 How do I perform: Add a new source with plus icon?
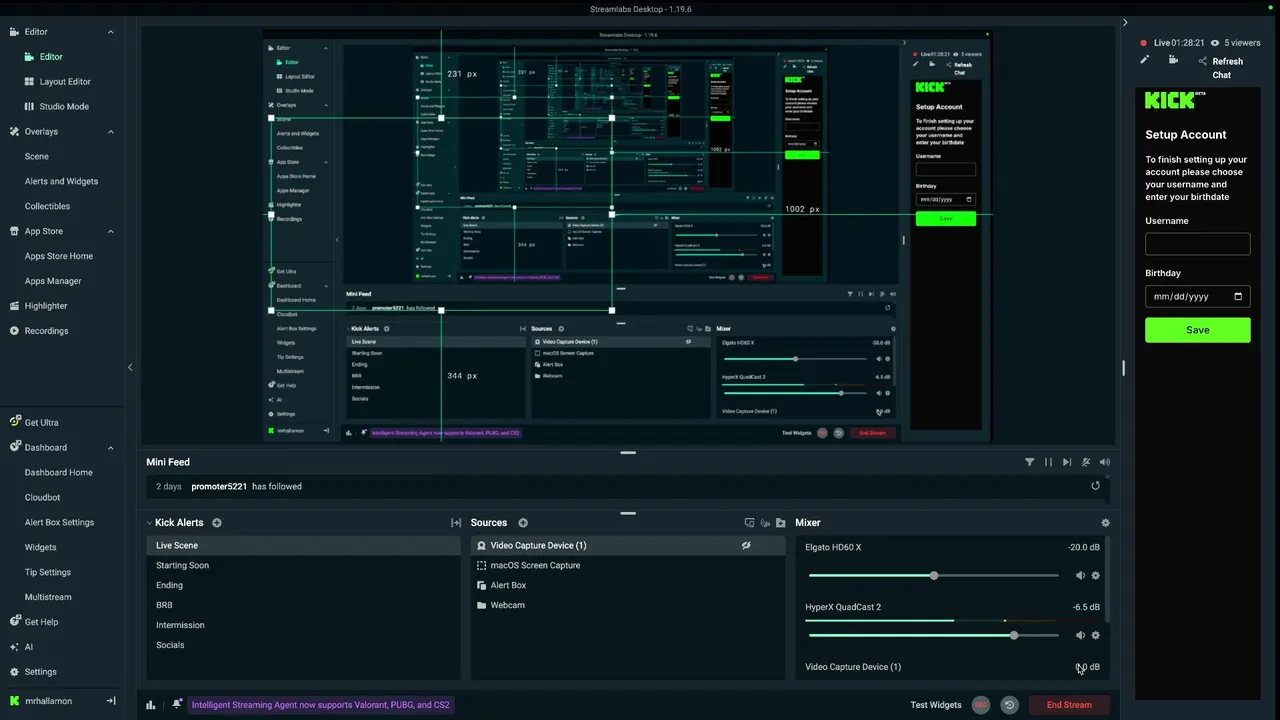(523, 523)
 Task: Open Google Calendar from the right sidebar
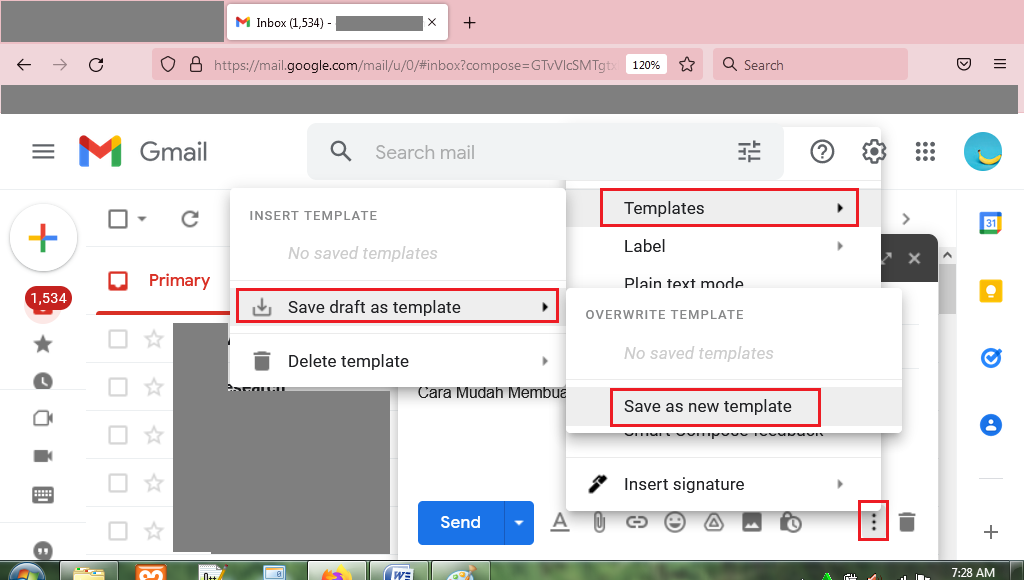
==
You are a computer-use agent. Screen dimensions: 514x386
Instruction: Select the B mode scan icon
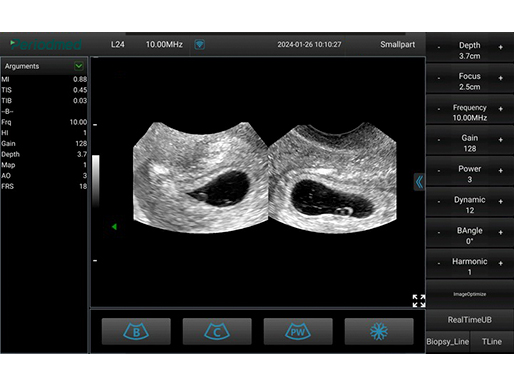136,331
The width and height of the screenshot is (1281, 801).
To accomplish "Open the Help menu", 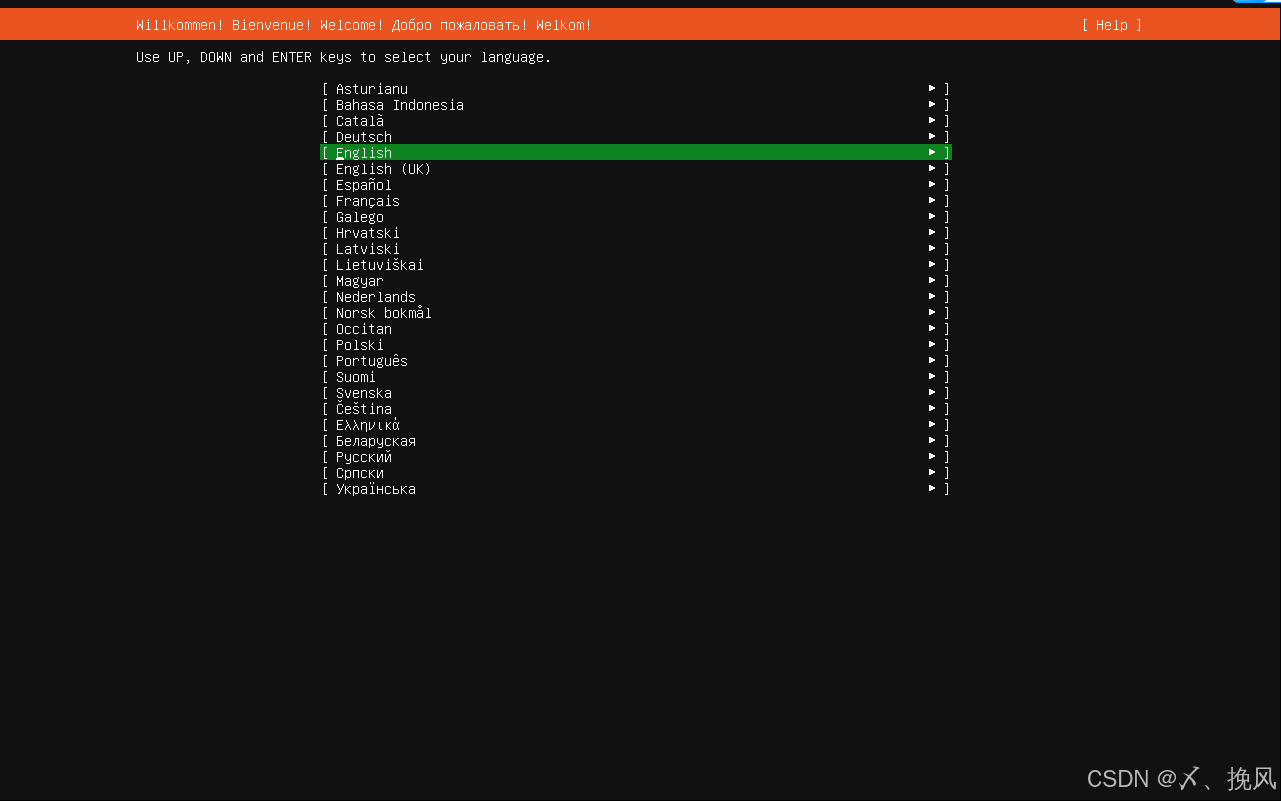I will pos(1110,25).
...
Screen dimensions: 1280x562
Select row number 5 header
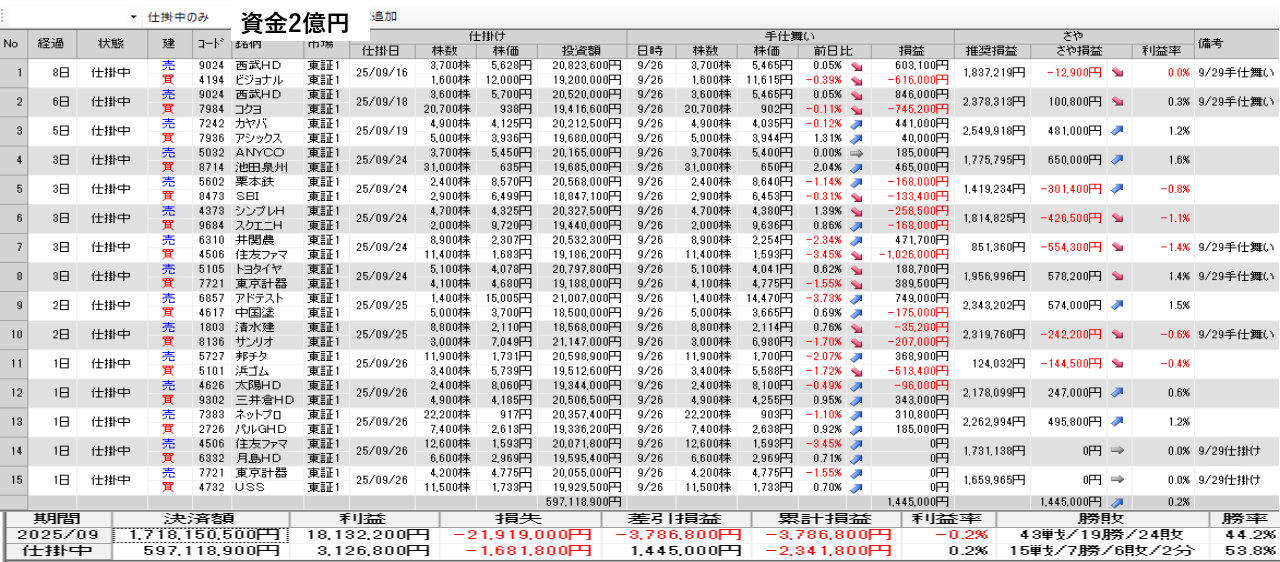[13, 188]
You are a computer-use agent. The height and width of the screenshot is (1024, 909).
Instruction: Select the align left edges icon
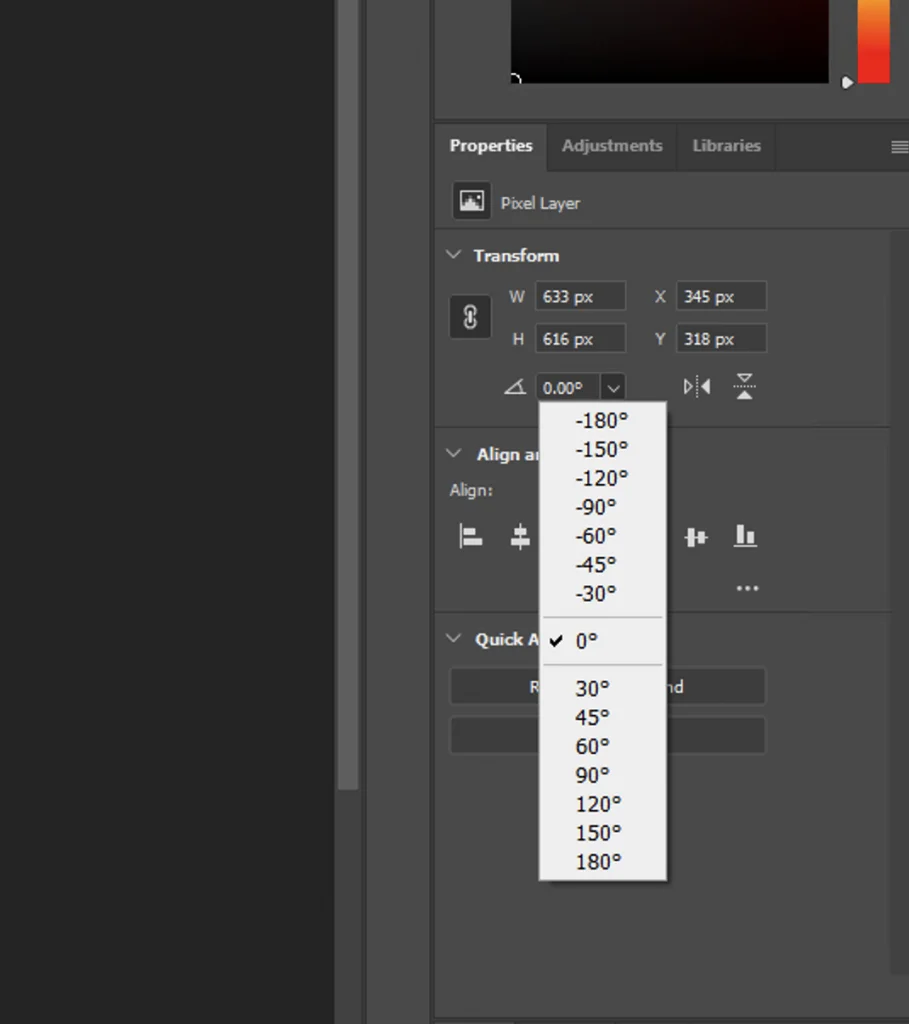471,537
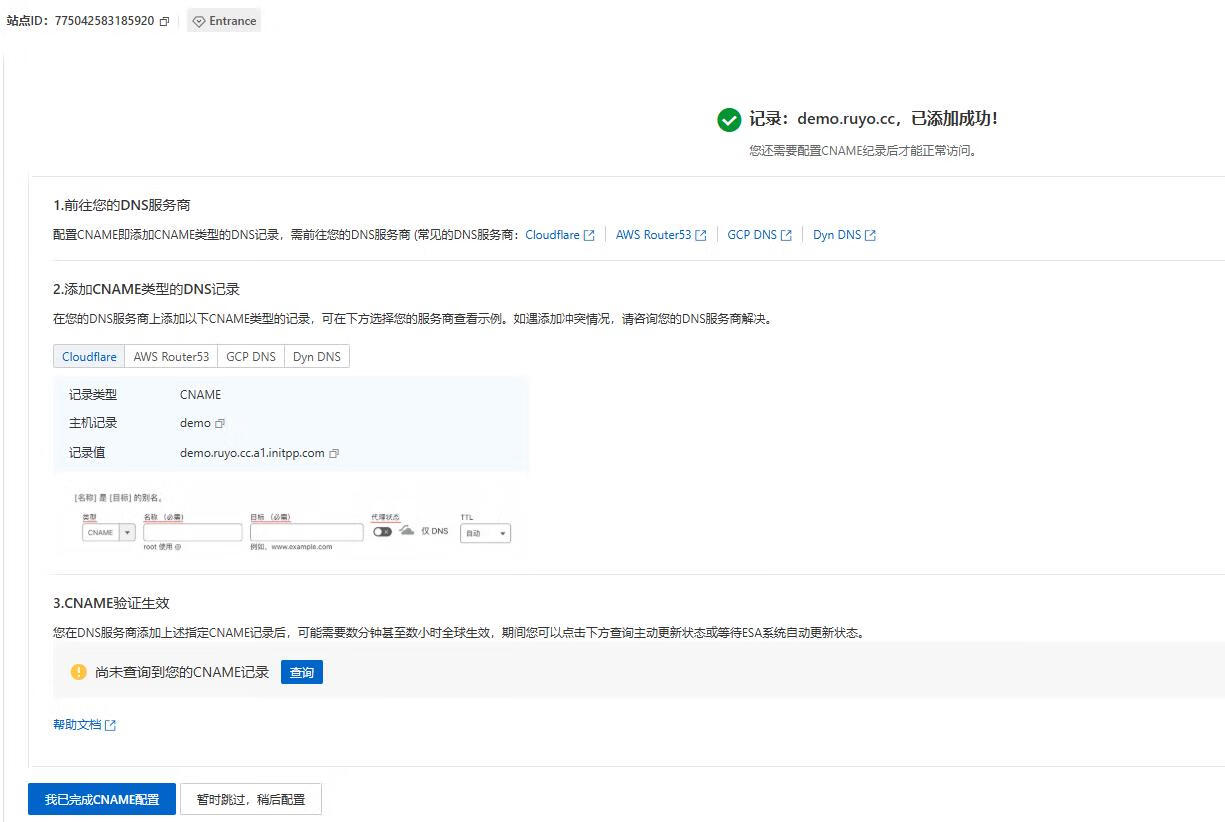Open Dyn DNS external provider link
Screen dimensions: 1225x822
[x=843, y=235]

→ **TASK STATEMENT**
Whenever the word "computer" appears in a line above, copy that line.

→ **SOLUTION FOR THIS TASK**
You are a computer-use agent. Screen dimensions: 514x386
You are a computer-use agent. The height and width of the screenshot is (1024, 909).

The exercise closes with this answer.